Kazakhtelecom plans to issue bonds in 2001

19.12.00 00:00
/IRBIS, Dec.19, 00/ - REUTERS informs, with the reference to the president of the biggest communication company of Kazakhstan - Kazakhtelecom, Aben Bektasov, that the company plans to issue bonds on domestic market in 2001. However, no exact figures on the issue and purposes of the issue were not given. He said that it should be approved by the bank shareholders on December 22 meeting. He says that the company is trying to diversify its financial liabilities and the bonds issue will allow it to get access to more cheap financing, with the pension funds being the major buyers whose total assets exceeded $740 mln as of December 1. It was said that bond interest is comparable to that of bank lending rates, and it is more beneficial to borrow on this market. The agency notes that several Kazakhstani companies and banks have already offered bonds at 11-12% APR on average. The company president said that his company was continuing talks with the European bank for reconstruction and development (EBRD) on his possible participation in the company's authorized capital.
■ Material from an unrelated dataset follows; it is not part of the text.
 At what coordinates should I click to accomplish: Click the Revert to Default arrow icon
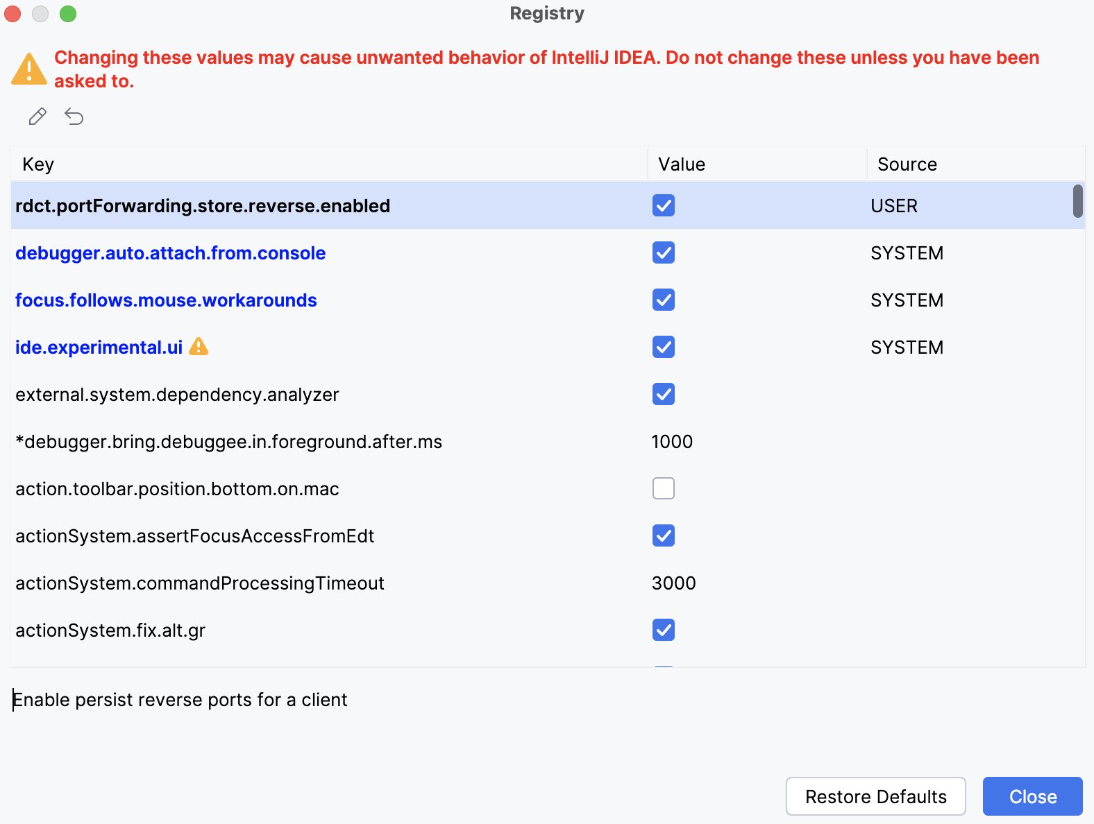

It was said that the bank suggested the country to buy 15% of the company shares from investors and 15% from the state for $70 mln. It is possible that the EBRD loan can be converted into the company common shares, which then will circulate at one of the stock exchanges. Mr. Bektasov said the company was going to be profitable this year, but he did give any figures. As the Kazakhstan Stock Exchange informs, last year Kazakhtelecom's net loss equaled KZT1.3 bln. Previous two years the company was not profitable, is said. As a service company we grow along with the economy and have encouraging results, he said. The government of Kazakhstan is said to be the major shareholder of Kazakhtelecom, owning 50% stake, the second shareholder - the company affiliated with the Kazkommertsbank, that owns 30% stake, and the rest 10% of common and 10% of preferred shares are in free circulation on the stock market, is said.